You can dynamically group documents using logic via a [`case`](https://coralogix.com/docs/dataprime/language-reference/functions-reference/cases/case/index.md) expression. This is useful for creating buckets like "fast", "slow", and "critical".

### Syntax

```dataprime
groupby case {
  <condition1> -> <label1>,
  <condition2> -> <label2>,
  _ -> <default_label>
} as <alias>
aggregate count() as <alias>
```

### Example: Group spans into latency tiers

#### Sample data

```json
{ "duration": 1200 }
{ "duration": 800 }
{ "duration": 300 }
```

#### Query

```dataprime
source spans
| groupby case {
    duration > 1000 -> 'super slow',
    duration > 500 -> 'slow',
    _ -> 'ok'
  } as latency_level
| aggregate count() as request_count
```

#### Result

| latency_level | request_count |
| ------------- | ------------- |
| super slow    | 1             |
| slow          | 2             |
| ok            | 8             |

______________________________________________________________________

## Aggregate over spans (traces)

### Description

You can aggregate directly on spans using basic metrics like count and max. This is often used to get an overview of tracing volume and performance.
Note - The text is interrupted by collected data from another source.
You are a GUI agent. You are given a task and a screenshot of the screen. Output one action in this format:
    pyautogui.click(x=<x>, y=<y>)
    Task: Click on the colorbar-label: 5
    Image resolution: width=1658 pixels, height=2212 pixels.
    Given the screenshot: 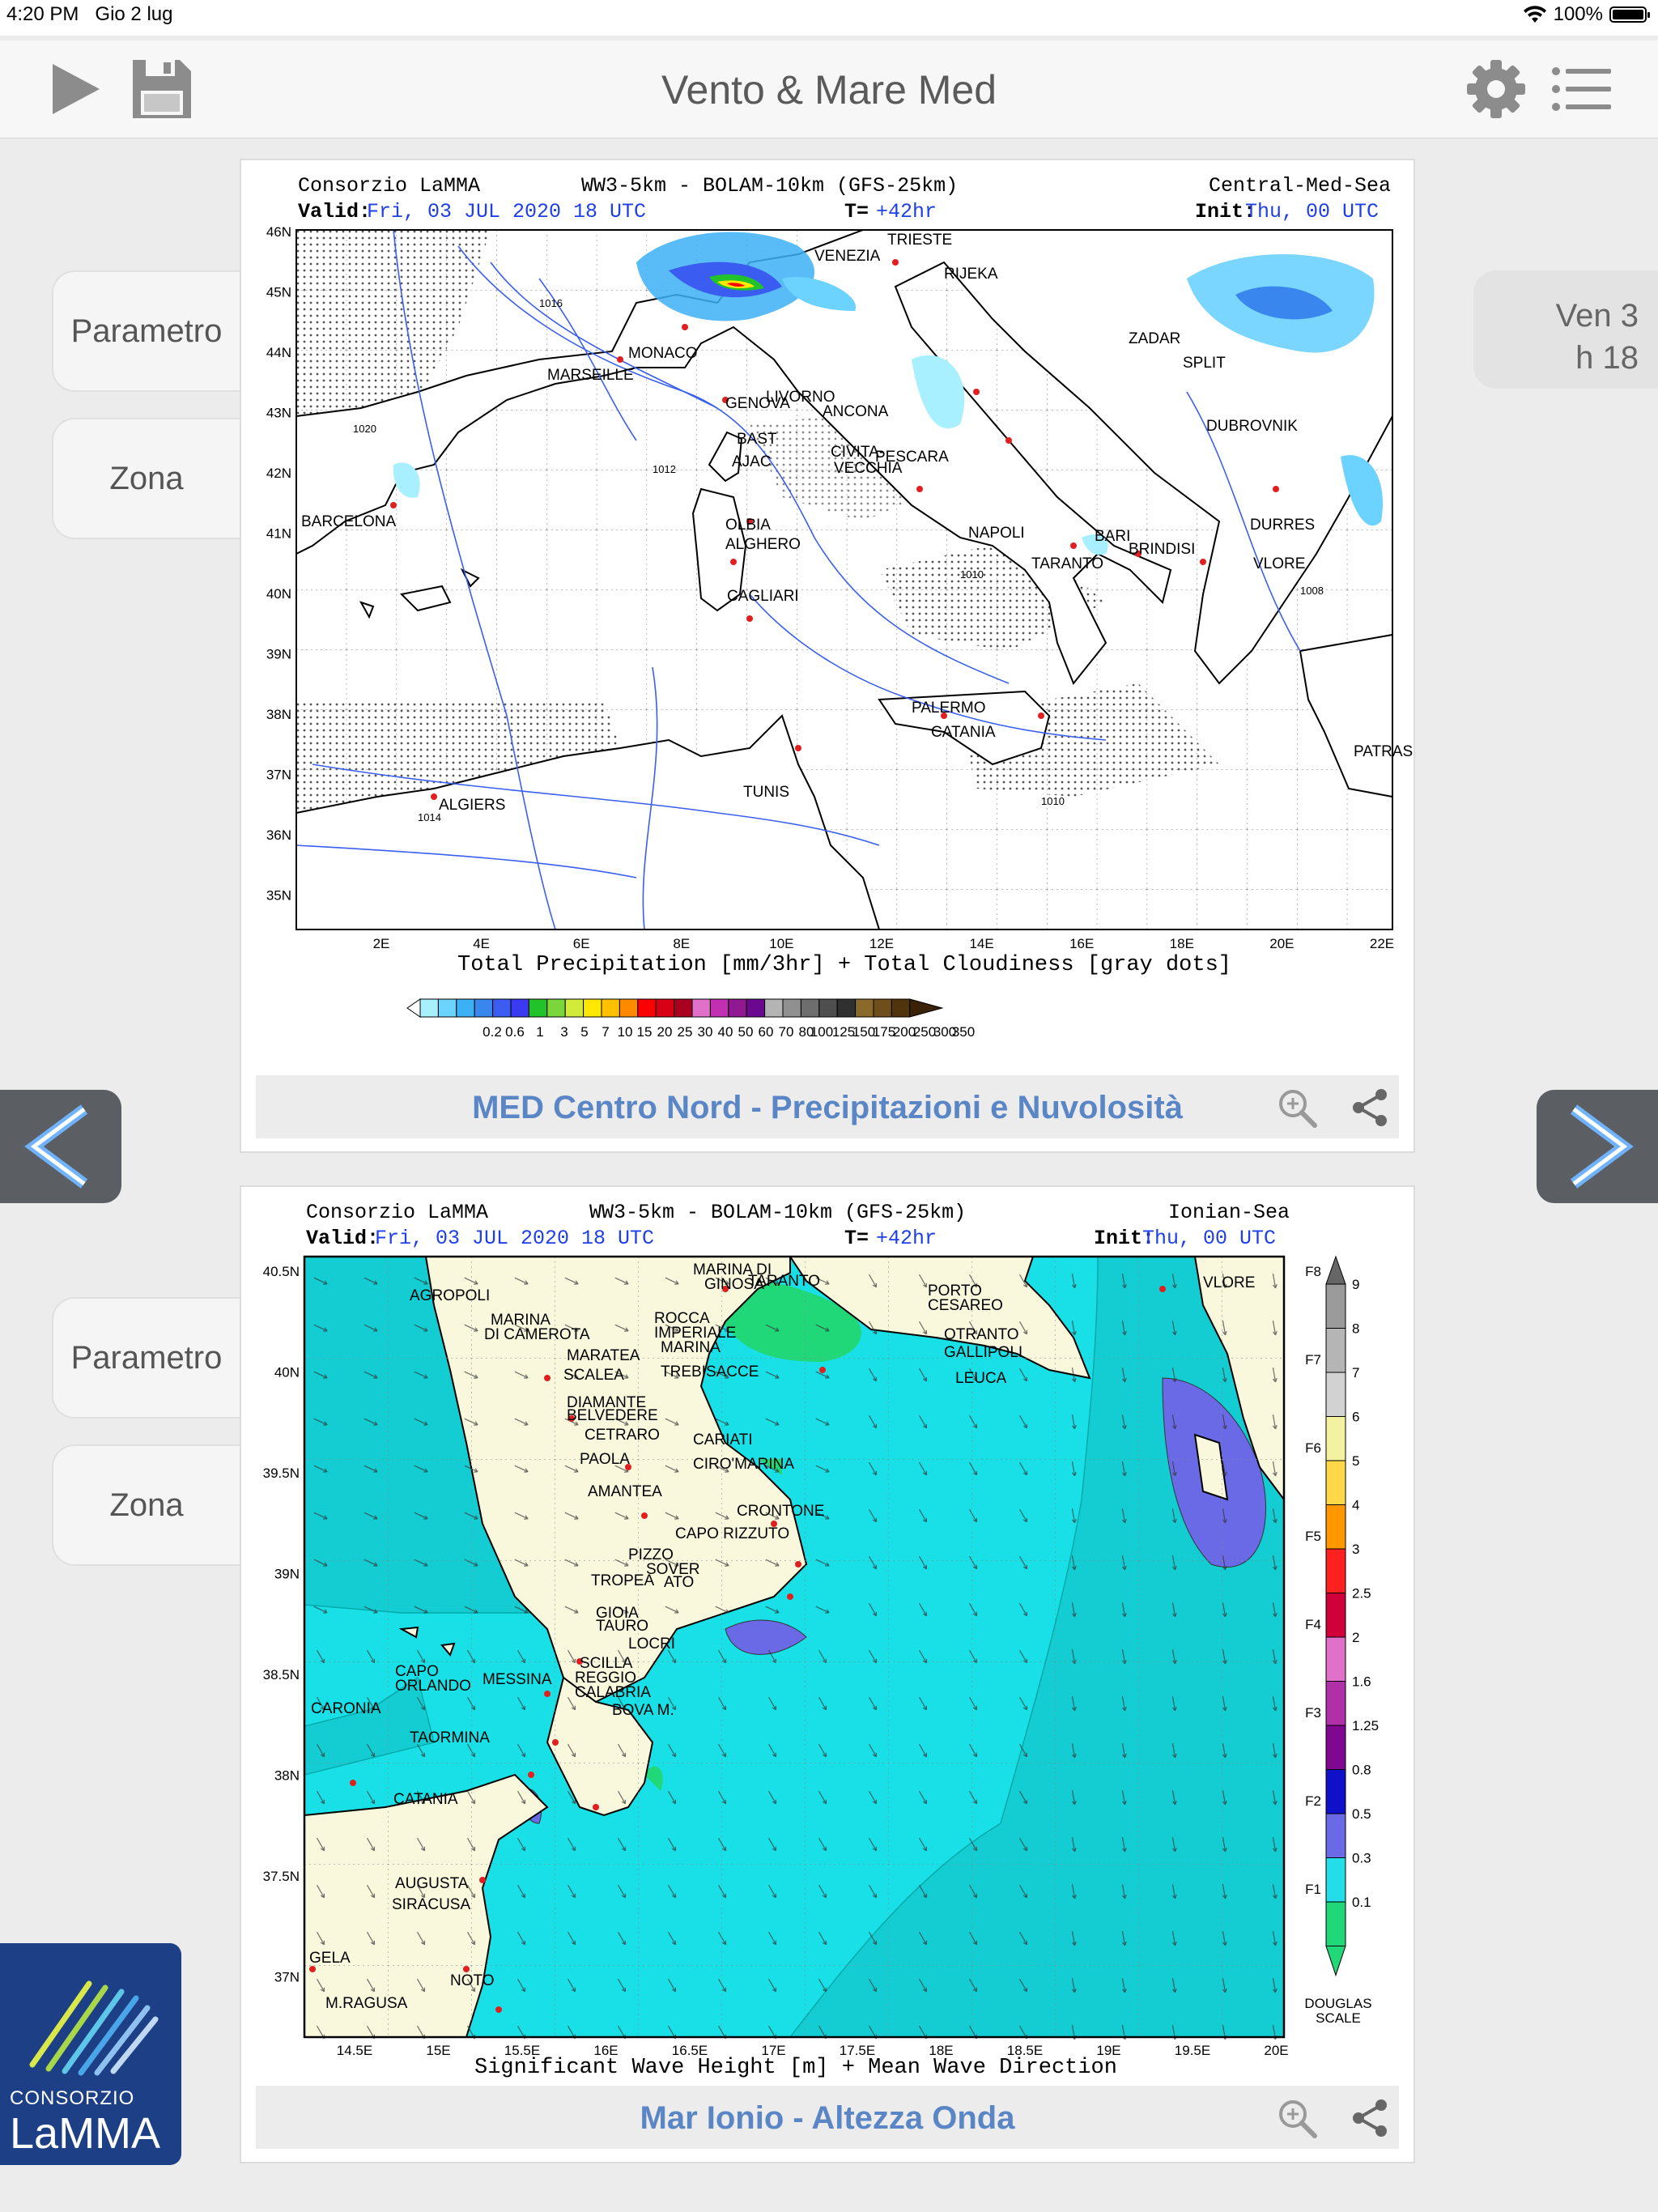 What is the action you would take?
    pyautogui.click(x=584, y=1032)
### Example: Count spans and find longest one

#### Sample data

```json
{ "duration": 8000 }
{ "duration": 20000 }
{ "duration": 1000 }
```

#### Query

```dataprime
source spans
| aggregate
    count() as trace_count,
    max(duration) as max_trace_duration
```

#### Result

| trace_count | max_trace_duration |
| ----------- | ------------------ |
| 3           | 20000              |

This is helpful for validating trace ingestion and spotting extreme latency outliers.

______________________________________________________________________

## Common pitfalls or gotchas

- `groupby` removes all fields not explicitly included. Add fields as grouping keys or aggregations if you want to preserve them.
- Aggregations like `avg`, `count_if`, and `max` ignore `null` values. Make sure fields you're aggregating on are populated.
- You can only group by scalar values—arrays and objects are not supported unless flattened or transformed first.